JOHNSON CITY, Tenn.Dec. 12, 2024 /PRNewswire/ -- Crown Laboratories, Inc. ("Crown"), a privately held, global innovative leader in the skincare industry, today announced that it has commenced a cash tender offer to acquire all outstanding shares of common stock of Revance Therapeutics, Inc., ("Revance") (Nasdaq: RVNC) at a price of $3.10 per share in cash. The tender offer is being made in connection with the Amended and Restated Merger Agreement, dated December 7, 2024 (as amended or supplemented from time to time, the "A&R Merger Agreement").

"We are pleased that the Board of Directors of Revance (the "Revance Board") unanimously supports the transaction and recommends that stockholders tender their shares. Crown's offer provides certainty of value and immediate liquidity to Revance stockholders," said Jeff Bedard, founder and Chief Executive Officer of Crown. "We look forward to bringing these organizations together for the benefit of customers and furthering our commitment to science-based solutions for healthy skin."

Offer Unanimously Recommended by the Revance Board

The Revance Board unanimously determined that the offer and the merger are advisable and in the best interest of Revance and its stockholders and recommends they tender their shares to Crown. The Revance Board, with the assistance of its management team and advisors, engaged in a comprehensive review of a range of strategic alternatives and engaged with over a dozen parties to determine interest in a transaction.

Cash Consideration Provides Immediate Liquidity and Certainty of Value

The Revance Board took into account various factors, including the changing dynamics of the aesthetic injectable market and the potential risks related to Revance's outstanding debt obligations and nearing maturities of such debt, in its determination, as described in Revance's Schedule 14D-9 (as defined below). The Revance Board believed the certainty of value provided by the $3.10 cash offer was in the best interest of stockholders, especially when viewed against the risks and uncertainties associated with Revance's stand-alone strategy.

Tender Offer Details

On December 12, 2024 Crown filed with the U.S. Securities and Exchange Commission ("SEC") a tender offer statement on Schedule TO, including an offer to purchase and letter of transmittal (the "Schedule TO"), which sets forth the terms of the tender offer. Additionally, Revance filed with the SEC a solicitation/recommendation statement on Schedule 14D-9 (the "Schedule 14D-9") that includes the recommendation of the Revance Board that Revance stockholders accept the tender offer and tender their shares.

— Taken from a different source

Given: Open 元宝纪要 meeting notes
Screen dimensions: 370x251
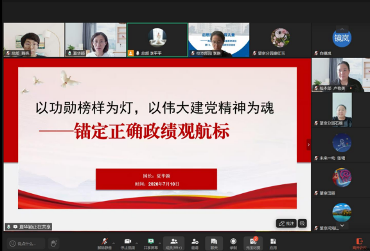Looking at the screenshot, I should (x=253, y=244).
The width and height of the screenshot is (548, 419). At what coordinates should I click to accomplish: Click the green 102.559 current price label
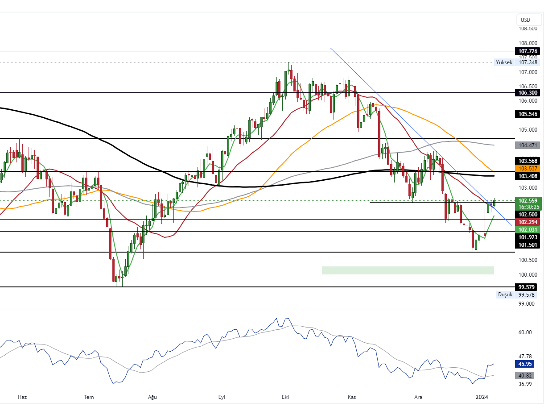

The tender offer is scheduled to expire at one minute after 11:59 p.m., Eastern Time on January 13, 2025, unless extended in accordance with the terms of the tender offer and A&R Merger Agreement. Consummation of the tender offer is subject to customary terms and conditions, including the tender of a number of shares of common stock of Revance which represents at least a majority of the voting power of Revance and the satisfaction of other customary closing conditions.

Following the successful closing of the tender offer, Crown will acquire any shares of Revance that are not tendered in the tender offer through a second-step merger for the same consideration as paid in the tender offer.

The complete terms and conditions of the tender offer are set forth in the Schedule TO, including the offer to purchase, a letter of transmittal, which have been filed with the SEC and are being mailed to Revance's stockholders together with the Schedule 14D-9. A copy of these documents may be obtained at the website maintained by the SEC at www.sec.gov.